__TASK ITEM__
How do the lines below between the ones holding "Go to step 1 circle" and "Task: Select the 'PHP' pack entry", inclusive, read? Give them again exactly, with no other lines.

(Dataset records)
=== Begin Enclosure ===
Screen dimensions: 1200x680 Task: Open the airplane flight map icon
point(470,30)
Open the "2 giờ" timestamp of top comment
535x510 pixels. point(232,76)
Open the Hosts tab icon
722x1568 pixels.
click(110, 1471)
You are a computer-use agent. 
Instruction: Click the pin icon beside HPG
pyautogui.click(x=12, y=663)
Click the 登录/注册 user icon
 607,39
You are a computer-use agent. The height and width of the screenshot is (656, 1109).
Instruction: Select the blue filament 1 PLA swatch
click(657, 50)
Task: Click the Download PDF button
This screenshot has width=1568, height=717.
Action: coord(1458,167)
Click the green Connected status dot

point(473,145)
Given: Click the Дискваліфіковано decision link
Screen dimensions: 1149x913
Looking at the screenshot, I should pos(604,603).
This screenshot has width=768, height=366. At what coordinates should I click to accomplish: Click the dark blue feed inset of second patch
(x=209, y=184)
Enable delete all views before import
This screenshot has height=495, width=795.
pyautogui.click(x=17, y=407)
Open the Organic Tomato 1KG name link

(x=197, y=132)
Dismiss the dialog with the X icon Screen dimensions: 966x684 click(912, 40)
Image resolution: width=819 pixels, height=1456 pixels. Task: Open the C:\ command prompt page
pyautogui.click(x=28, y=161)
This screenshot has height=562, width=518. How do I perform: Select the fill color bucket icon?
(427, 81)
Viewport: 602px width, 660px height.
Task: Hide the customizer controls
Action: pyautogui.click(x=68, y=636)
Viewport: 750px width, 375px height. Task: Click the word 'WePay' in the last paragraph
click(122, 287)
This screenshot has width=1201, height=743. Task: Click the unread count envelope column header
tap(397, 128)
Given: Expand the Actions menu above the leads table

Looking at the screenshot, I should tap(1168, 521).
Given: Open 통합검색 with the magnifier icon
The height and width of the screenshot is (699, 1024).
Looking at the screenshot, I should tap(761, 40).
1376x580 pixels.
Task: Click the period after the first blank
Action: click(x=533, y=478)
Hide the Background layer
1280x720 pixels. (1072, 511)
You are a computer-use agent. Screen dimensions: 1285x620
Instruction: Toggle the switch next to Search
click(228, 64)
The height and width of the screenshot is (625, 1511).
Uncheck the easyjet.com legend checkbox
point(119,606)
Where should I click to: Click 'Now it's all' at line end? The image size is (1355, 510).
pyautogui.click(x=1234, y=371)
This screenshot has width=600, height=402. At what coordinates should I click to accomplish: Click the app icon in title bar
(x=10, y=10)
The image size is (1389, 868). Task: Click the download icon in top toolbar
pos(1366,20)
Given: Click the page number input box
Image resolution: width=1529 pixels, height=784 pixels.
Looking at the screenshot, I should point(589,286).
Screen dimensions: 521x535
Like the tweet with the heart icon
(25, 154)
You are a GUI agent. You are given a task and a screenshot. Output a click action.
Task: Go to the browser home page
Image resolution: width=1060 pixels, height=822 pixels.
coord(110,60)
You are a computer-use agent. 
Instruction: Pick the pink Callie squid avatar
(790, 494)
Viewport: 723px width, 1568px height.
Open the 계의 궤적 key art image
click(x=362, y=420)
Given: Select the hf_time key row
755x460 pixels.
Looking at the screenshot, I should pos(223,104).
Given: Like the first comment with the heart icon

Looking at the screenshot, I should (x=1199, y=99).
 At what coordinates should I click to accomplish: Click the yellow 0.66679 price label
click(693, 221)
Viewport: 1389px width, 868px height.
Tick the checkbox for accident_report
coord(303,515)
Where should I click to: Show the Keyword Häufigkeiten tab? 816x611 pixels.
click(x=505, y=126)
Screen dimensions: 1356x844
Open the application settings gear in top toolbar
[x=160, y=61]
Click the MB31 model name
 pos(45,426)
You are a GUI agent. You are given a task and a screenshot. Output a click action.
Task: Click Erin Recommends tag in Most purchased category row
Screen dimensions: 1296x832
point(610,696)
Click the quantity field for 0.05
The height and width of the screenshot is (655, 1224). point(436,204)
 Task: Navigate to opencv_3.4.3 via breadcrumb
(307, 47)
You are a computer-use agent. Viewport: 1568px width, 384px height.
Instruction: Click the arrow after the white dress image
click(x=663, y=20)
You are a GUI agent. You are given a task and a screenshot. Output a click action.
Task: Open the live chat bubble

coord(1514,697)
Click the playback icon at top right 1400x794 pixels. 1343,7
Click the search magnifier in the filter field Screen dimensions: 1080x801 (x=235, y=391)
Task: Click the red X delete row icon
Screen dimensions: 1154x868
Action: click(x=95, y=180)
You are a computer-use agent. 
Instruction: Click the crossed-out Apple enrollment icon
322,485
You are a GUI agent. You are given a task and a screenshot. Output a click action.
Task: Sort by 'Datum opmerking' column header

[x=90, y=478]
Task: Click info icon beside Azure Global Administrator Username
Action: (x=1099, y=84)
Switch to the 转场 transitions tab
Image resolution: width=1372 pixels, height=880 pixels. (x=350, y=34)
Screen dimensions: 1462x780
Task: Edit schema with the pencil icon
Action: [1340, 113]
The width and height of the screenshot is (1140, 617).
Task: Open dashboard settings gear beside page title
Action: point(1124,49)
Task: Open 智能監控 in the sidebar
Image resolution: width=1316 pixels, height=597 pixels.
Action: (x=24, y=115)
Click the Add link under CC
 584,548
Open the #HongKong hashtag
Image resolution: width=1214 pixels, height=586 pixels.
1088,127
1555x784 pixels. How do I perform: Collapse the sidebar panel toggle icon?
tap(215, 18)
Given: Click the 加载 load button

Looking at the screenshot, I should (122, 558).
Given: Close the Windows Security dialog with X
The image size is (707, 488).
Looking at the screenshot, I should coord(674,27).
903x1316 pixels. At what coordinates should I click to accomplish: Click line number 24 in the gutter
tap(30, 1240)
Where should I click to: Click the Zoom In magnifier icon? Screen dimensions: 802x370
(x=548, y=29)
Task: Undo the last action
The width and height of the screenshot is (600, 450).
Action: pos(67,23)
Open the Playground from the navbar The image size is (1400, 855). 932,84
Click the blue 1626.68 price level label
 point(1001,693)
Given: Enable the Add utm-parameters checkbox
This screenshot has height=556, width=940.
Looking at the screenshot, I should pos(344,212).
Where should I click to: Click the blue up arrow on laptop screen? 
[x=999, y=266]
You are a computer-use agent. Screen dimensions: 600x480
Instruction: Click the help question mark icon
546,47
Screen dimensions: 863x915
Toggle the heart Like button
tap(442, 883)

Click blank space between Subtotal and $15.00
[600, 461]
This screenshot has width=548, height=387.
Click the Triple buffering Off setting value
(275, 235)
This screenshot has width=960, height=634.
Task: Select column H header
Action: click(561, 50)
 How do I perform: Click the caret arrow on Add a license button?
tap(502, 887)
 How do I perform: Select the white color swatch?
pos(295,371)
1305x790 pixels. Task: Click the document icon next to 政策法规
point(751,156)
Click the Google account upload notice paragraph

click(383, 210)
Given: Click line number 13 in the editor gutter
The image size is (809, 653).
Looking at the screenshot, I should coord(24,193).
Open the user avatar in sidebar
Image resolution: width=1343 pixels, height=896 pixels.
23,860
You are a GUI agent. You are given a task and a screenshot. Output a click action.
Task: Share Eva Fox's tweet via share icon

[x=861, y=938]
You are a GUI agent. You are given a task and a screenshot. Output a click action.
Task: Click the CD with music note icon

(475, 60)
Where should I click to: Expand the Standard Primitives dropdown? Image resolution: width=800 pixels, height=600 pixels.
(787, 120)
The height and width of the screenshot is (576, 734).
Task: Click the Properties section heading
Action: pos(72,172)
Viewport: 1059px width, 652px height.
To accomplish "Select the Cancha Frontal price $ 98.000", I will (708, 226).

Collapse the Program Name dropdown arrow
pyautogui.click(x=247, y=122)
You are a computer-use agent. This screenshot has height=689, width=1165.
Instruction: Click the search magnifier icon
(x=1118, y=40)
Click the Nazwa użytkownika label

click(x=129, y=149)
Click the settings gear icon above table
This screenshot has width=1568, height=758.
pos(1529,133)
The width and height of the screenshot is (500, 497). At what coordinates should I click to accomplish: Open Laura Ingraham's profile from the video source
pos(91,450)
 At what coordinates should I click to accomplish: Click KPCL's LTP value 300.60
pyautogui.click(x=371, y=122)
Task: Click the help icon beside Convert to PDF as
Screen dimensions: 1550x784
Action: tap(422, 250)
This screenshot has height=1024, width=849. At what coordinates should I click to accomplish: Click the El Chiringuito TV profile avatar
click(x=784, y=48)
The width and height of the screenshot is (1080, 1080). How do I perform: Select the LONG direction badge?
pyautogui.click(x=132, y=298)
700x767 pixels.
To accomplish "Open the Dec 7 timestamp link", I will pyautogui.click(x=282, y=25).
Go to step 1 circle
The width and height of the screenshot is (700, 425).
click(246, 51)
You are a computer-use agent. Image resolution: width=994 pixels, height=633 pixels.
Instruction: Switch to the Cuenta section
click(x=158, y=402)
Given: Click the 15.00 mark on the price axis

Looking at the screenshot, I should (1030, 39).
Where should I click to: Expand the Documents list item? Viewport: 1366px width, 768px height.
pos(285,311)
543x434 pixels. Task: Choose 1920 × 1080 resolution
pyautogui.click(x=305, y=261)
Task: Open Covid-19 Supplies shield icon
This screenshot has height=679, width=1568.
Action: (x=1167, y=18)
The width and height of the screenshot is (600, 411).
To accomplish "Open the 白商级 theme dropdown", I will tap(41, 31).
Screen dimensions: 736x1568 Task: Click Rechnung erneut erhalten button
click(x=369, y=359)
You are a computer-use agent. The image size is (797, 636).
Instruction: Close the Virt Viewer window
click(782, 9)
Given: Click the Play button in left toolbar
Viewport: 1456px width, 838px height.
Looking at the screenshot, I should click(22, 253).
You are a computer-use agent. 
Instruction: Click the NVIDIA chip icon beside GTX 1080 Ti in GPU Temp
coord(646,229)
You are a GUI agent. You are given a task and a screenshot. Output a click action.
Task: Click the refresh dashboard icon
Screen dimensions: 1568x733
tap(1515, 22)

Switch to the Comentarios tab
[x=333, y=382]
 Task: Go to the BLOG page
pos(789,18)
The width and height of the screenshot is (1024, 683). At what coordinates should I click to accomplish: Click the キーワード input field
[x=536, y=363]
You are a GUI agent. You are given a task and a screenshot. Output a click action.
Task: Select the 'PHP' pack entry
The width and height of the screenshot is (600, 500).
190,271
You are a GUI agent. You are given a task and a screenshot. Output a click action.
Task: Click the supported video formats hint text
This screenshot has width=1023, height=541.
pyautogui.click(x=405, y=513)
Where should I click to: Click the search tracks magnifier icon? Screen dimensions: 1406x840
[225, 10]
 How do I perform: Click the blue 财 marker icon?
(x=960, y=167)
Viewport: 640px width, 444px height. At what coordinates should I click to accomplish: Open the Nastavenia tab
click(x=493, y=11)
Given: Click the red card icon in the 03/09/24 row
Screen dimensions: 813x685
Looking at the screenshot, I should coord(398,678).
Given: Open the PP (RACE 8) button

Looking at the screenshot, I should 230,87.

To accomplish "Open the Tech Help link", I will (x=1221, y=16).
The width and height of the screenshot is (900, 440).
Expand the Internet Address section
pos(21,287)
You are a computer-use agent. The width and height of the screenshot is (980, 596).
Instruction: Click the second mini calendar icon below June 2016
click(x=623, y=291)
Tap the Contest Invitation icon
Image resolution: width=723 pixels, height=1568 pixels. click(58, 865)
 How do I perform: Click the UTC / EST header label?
=== End Enclosure ===
__EXPECTED ANSWER__
Go to step 1 circle
The width and height of the screenshot is (700, 425).
click(246, 51)
You are a computer-use agent. Image resolution: width=994 pixels, height=633 pixels.
Instruction: Switch to the Cuenta section
click(x=158, y=402)
Given: Click the 15.00 mark on the price axis

Looking at the screenshot, I should (1030, 39).
Where should I click to: Expand the Documents list item? Viewport: 1366px width, 768px height.
pos(285,311)
543x434 pixels. Task: Choose 1920 × 1080 resolution
pyautogui.click(x=305, y=261)
Task: Open Covid-19 Supplies shield icon
This screenshot has height=679, width=1568.
Action: (x=1167, y=18)
The width and height of the screenshot is (600, 411).
To accomplish "Open the 白商级 theme dropdown", I will tap(41, 31).
Screen dimensions: 736x1568 Task: Click Rechnung erneut erhalten button
click(x=369, y=359)
You are a computer-use agent. The image size is (797, 636).
Instruction: Close the Virt Viewer window
click(782, 9)
Given: Click the Play button in left toolbar
Viewport: 1456px width, 838px height.
Looking at the screenshot, I should click(22, 253).
You are a computer-use agent. 
Instruction: Click the NVIDIA chip icon beside GTX 1080 Ti in GPU Temp
coord(646,229)
You are a GUI agent. You are given a task and a screenshot. Output a click action.
Task: Click the refresh dashboard icon
Screen dimensions: 1568x733
tap(1515, 22)

Switch to the Comentarios tab
[x=333, y=382]
 Task: Go to the BLOG page
pos(789,18)
The width and height of the screenshot is (1024, 683). At what coordinates should I click to accomplish: Click the キーワード input field
[x=536, y=363]
You are a GUI agent. You are given a task and a screenshot. Output a click action.
Task: Select the 'PHP' pack entry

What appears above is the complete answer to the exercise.